S’il en va ainsi, ce n’est pas en raison d’une coïncidence des préférences et des aspirations. Ce n’est pas du fait d’une adhésion unanime à un projet politique commun. C’est tout simplement parce que l’intérêt national commande à chaque gouvernement de se rapprocher de l’UE pour donner à son pays les meilleures chances de développement, d’influence et de sécurité. Le résultat est un ensemble de plus en plus hétérogène de nations unies par leurs calculs plutôt que par leurs rêves. Avant de se diriger vers la porte, les Britanniques l’avaient bien exprimé en demandant d’expurger les traités de l’objectif d’une union « toujours plus étroite ». 

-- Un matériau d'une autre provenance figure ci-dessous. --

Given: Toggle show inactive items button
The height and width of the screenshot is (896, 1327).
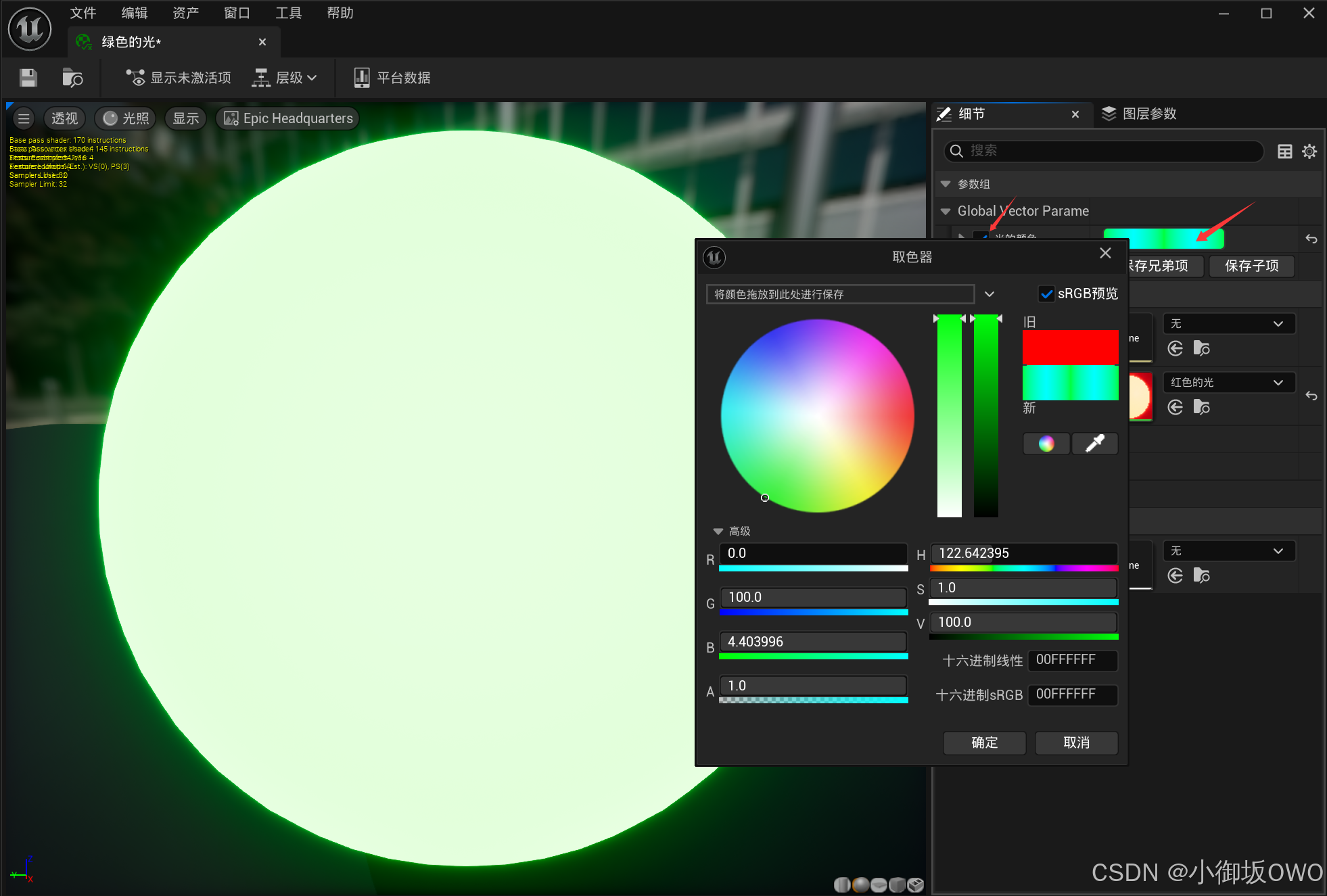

Cette  dynamique – strictement conforme, notons-le, à ce que laissait attendre la théorie économique des unions internationales – débouche inévitablement sur une tension : soit les pays animés par un projet politique y renoncent, soit ceux que motive le seul intérêt matériel se laissent entraîner dans une dynamique à laquelle ils sont fondamentalement étrangers. Aucune de ces deux évolutions n’est satisfaisante, chacune est porteuse de risques politiques. Ceux-ci sont plus forts aujourd’hui qu’hier, parce que le grand élargissement de 2004 a répondu à une logique de développement et de sécurité des nouveaux États membres, davantage qu’à un projet de dépassement des nationalismes. La perspective d’un nouvel élargissement pose des questions de même nature.

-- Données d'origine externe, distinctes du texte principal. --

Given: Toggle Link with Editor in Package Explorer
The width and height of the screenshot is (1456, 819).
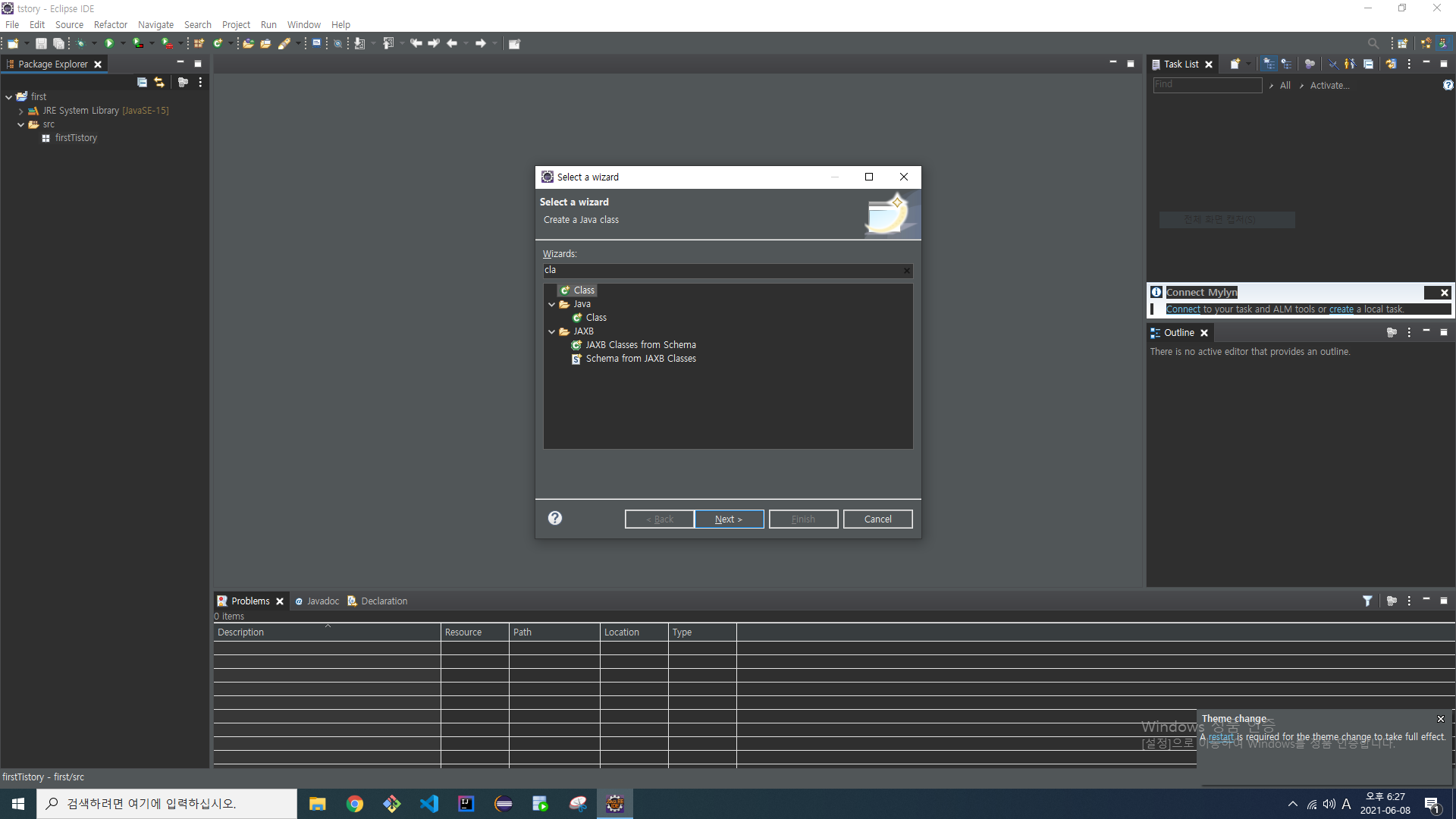Looking at the screenshot, I should [x=159, y=82].
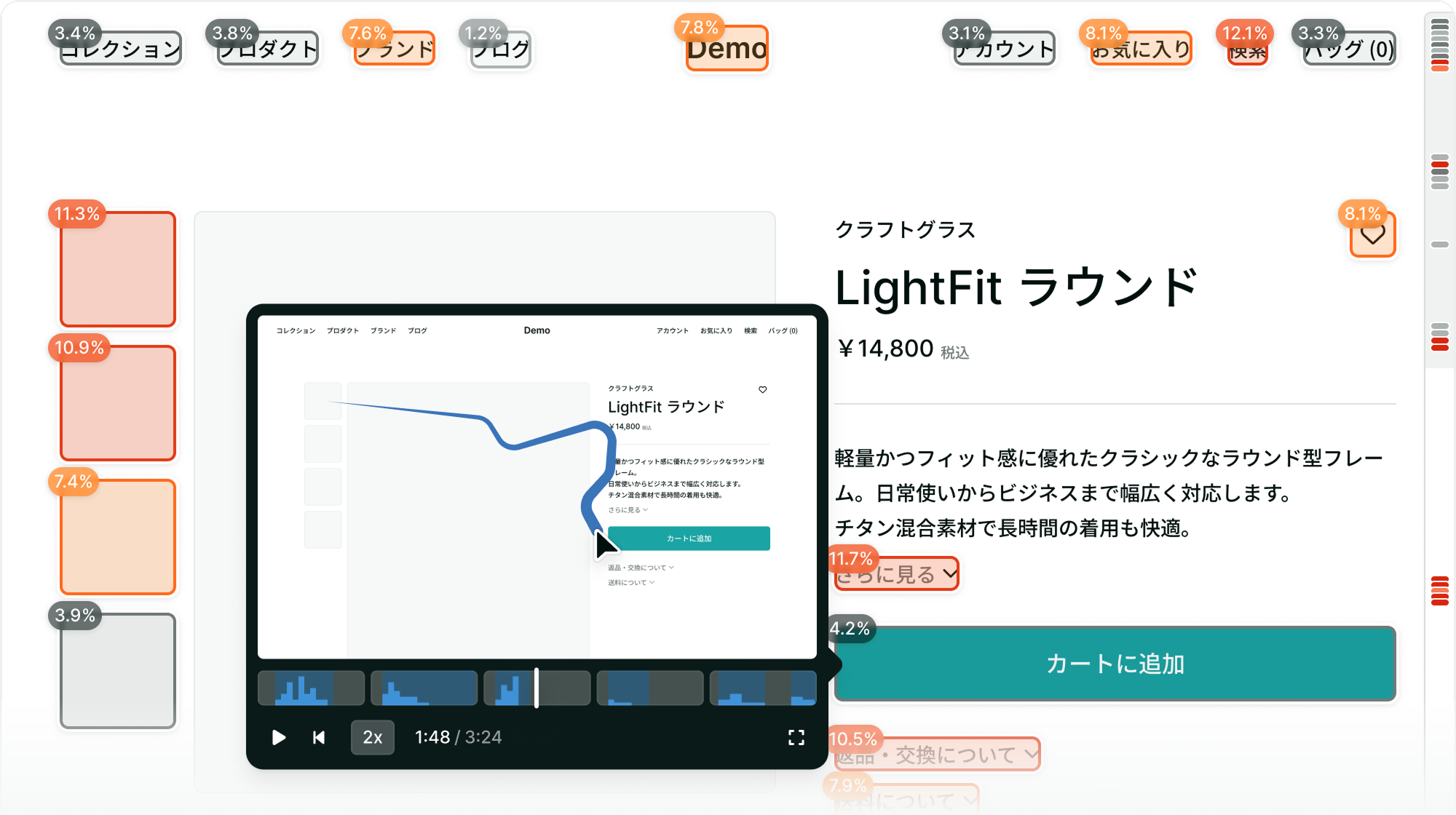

Prétendre résoudre ces tensions en se donnant du temps, ou en forçant la décision par un vote à la majorité qualifiée, est une fausse solution : il ne s’agit en effet ni de gérer les conséquences d’un inégal degré de préparation, ni de trancher des désaccords sur des sujets législatifs, mais de trouver une réponse durable à des désaccords de nature constitutionnelle. Notre analyse est que la meilleure solution – la seule qui tienne compte de la réalité – est de reconnaître la coexistence au sein de l’UE de projets d’inégales ambitions et d’orientations partiellement différentes.

Prenons-nous, de ce fait, le risque d’affaiblir l’Europe, alors même qu’elle affronte un contexte international plus hostile, voire plus dangereux ? Il n’y a pas de raison que ce soit le cas pour les compétences essentielles de l’UE : en matière de commerce international, de concurrence ou de régulation sectorielle, nos propositions préservent l’existant. Dans notre schéma, la Commission restera le négociateur exclusif des accords commerciaux, elle demeurera le juge exclusif des cas de concentration et elle conservera son droit d’initiative et toutes ses compétences d’implémentation en matière de politiques sectorielles.

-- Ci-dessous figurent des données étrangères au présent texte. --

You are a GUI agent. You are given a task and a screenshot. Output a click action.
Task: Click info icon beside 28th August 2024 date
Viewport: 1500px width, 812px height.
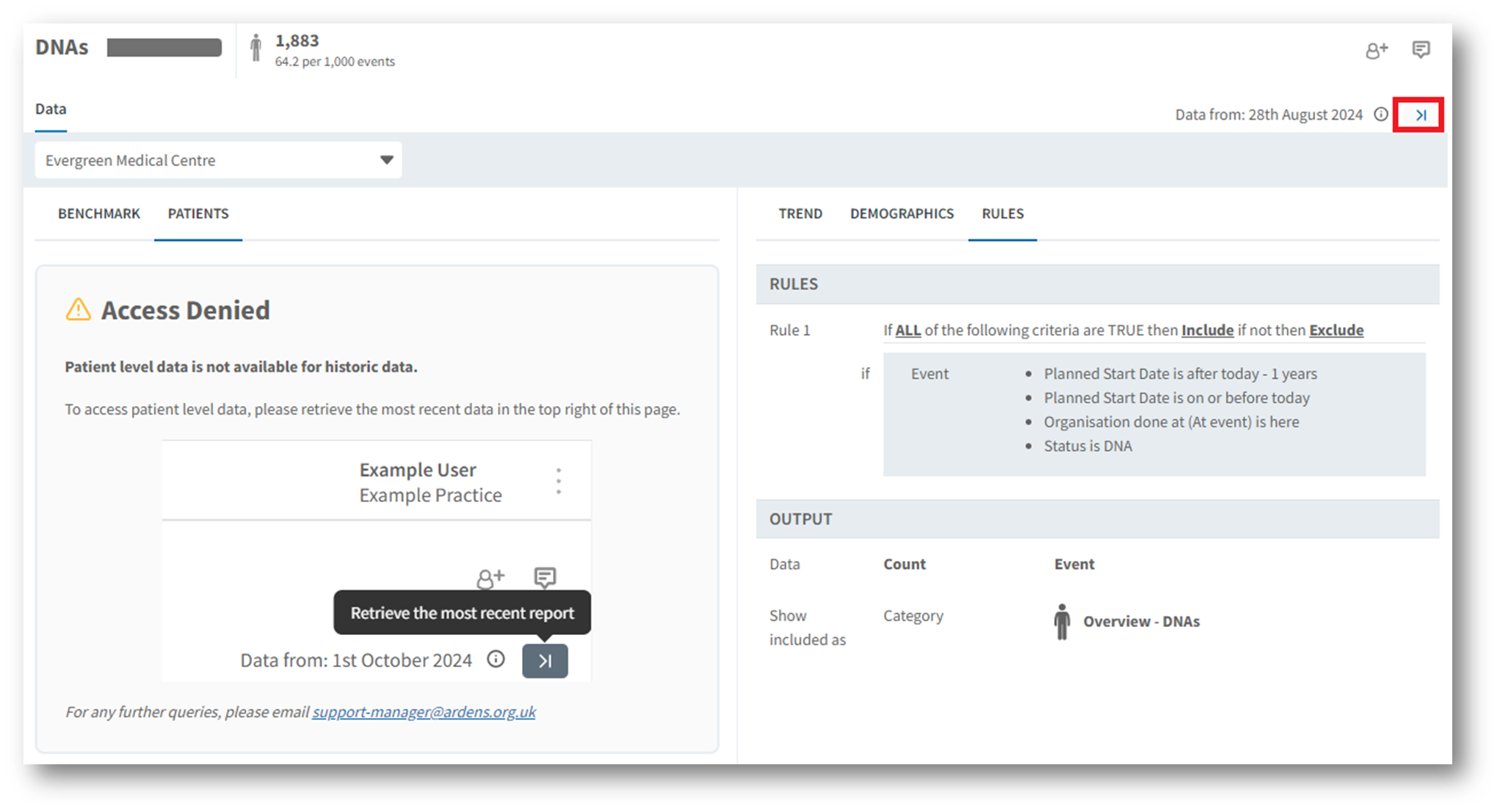pyautogui.click(x=1381, y=115)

La crainte, si elle est légitime, ne peut être que politique : qu’une Union aux compétences fragmentées – certaines politiques étant exercées à 27, d’autres à 19, d’autres par exemple à 12 ou à 23 – soit incapable de concentrer sur les arbitrages essentiels et que face à des interlocuteurs souverains, elle ne soit pas en mesure de jouer sur l’ensemble du clavier. L’inquiétude est compréhensible : l’Europe cumule déjà deux présidents pour l’UE et un autre pour la zone euro. Qu’en sera-t-il demain si elle ajoute à cet aréopage un président pour la défense et un autre pour la question des migrations ? Nous pensons cependant que si un groupe compact de pays participe à tous les clubs, ce risque sera plus facile à conjurer que celui, opposé, d’une gouvernance institutionnellement unifiée, mais substantiellement divisée.